The clinic, which is located along the Bulawayo-Victoria Falls road is the nearest health institution for referrals when road traffic accidents occur within 80 kilometers from the health institution. Sometime in April nurses had to use the headlights of a car as they battled to attend to road traffic accident victims which eventually claimed the life of Matabeleland North MDC provincial chairperson, Mr Thembinkosi Sibindi.
When Sunday News visited the clinic at night last week, nurses had just helped a woman give birth while using light from their cellphones. Mrs Judith Nyoni who delivered at night said she was scared because it was all dark.
“When I came here from Dopota, I didn’t know it was going to be like this. I delivered my baby last night with the aid of a torch from a cellphone. I was scared but luckily there were no complications. Expecting mothers are also at risk of snake bites or even giving birth in the bush as we are told to look for our own firewood for cooking,” she said.
Confirming the development councillor, Cosmas Mwakiposa said all was not well at the clinic.
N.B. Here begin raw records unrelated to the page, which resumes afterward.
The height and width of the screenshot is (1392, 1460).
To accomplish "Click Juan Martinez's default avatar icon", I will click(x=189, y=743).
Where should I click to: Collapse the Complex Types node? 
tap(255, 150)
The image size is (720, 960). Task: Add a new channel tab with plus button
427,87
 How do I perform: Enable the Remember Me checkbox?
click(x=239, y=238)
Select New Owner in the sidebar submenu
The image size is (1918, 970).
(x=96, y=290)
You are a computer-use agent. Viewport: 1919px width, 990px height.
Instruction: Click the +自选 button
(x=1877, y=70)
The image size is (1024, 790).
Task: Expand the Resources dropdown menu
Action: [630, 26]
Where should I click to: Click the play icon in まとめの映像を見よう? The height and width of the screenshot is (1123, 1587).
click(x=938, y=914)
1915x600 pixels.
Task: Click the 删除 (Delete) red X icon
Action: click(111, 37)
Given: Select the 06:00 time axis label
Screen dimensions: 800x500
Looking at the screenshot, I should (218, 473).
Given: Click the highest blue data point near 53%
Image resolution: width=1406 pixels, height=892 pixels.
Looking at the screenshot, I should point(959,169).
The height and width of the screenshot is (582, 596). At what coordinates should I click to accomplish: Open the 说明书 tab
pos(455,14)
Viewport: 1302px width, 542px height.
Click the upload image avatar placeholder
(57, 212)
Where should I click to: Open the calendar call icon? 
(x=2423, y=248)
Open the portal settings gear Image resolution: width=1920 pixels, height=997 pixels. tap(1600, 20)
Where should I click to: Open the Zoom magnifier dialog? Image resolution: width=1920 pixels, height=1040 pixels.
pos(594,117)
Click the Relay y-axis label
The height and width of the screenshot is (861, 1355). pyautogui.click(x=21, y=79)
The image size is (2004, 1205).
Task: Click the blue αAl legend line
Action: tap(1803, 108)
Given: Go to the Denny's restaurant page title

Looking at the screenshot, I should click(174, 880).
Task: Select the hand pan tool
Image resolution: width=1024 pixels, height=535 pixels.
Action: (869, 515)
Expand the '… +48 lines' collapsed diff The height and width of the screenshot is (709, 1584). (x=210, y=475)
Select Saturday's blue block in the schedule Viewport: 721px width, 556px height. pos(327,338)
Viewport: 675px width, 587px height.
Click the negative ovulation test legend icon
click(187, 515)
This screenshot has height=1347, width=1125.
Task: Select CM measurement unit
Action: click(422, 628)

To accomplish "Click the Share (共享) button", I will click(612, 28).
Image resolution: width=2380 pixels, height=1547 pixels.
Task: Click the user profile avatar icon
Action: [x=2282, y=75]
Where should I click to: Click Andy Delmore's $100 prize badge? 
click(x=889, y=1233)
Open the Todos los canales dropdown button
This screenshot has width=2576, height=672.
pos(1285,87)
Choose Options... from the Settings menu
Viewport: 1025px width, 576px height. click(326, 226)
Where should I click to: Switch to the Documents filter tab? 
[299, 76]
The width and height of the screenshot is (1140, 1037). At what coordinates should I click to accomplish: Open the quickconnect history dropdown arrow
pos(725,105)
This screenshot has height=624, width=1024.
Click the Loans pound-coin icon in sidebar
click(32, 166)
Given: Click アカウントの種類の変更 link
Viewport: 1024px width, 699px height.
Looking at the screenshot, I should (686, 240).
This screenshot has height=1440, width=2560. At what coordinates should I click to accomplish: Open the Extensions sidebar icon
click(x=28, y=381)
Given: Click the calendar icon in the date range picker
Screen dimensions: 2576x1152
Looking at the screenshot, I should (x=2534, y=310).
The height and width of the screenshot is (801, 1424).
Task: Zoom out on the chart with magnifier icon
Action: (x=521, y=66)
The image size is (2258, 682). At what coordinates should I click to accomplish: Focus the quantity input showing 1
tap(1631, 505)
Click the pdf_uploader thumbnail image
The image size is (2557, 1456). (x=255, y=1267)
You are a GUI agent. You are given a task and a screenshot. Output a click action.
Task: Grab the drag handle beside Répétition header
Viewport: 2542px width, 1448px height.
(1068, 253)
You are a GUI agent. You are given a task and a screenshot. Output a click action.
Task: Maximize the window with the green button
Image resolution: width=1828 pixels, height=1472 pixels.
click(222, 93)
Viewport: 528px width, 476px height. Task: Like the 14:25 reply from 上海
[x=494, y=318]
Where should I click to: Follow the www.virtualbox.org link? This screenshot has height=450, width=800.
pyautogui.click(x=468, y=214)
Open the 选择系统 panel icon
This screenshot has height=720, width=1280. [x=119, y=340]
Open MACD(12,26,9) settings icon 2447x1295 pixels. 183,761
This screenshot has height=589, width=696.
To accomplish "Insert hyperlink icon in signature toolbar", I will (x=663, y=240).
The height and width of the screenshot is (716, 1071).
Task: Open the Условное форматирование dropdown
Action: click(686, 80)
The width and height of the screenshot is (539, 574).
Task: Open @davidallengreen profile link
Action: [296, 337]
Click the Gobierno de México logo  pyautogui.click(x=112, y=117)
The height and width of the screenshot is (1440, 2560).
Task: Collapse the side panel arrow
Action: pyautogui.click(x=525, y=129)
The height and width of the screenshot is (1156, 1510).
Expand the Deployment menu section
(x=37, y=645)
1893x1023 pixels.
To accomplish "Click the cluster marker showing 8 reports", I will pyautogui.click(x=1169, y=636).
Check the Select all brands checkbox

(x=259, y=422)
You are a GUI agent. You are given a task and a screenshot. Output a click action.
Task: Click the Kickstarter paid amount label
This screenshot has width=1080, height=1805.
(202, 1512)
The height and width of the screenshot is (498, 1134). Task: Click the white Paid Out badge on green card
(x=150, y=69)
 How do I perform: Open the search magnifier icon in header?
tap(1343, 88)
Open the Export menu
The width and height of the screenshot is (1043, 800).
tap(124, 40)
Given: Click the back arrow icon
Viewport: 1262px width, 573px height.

“Yes, it is true, the clinic has gone for more than eight months without electricity and its really affecting the community and health personnel. I learnt from the staff how they were sometimes forced to use their cellphones to provide illumination when attending to patients. There is a mothers’ waiting shelter which was also affected by the disconnection. I’m told some deliveries are done using lights from cellphones. I have since tried to engage council over the matter but no action has been taken yet to address the challenge,” said Clr Mwakiposa.
Staff at the clinic refused to comment, preferring to refer questions to Hwange District Medical Officer, Dr Wisdom Kurauone who downplayed the issue describing the problem as minor arguing that the rural health clinic had backup solar lamps.
“Yes, I’m aware of the challenge at Lupote Clinic but it’s not a big problem at all. Clinics have large solar lamps which they are supposed to use as backup in case of power failure. It’s actually Government policy to have these lamps at each clinic to serve as backup. Yes, there was an issue of disconnection of power to the clinic due to a debt. However, that is being looked at. I understand the RDC is discussing the matter with Zesa,” said Dr Kurauone.
HRDC chief executive officer, Mr Phindile Ncube said council was working hard to rectify the problem.
“We are attending to the situation at the clinic, there was a communication breakdown between us and Zesa over the payment issue. However, I can assure you that we are doing all we can to rectify the problem,” he said.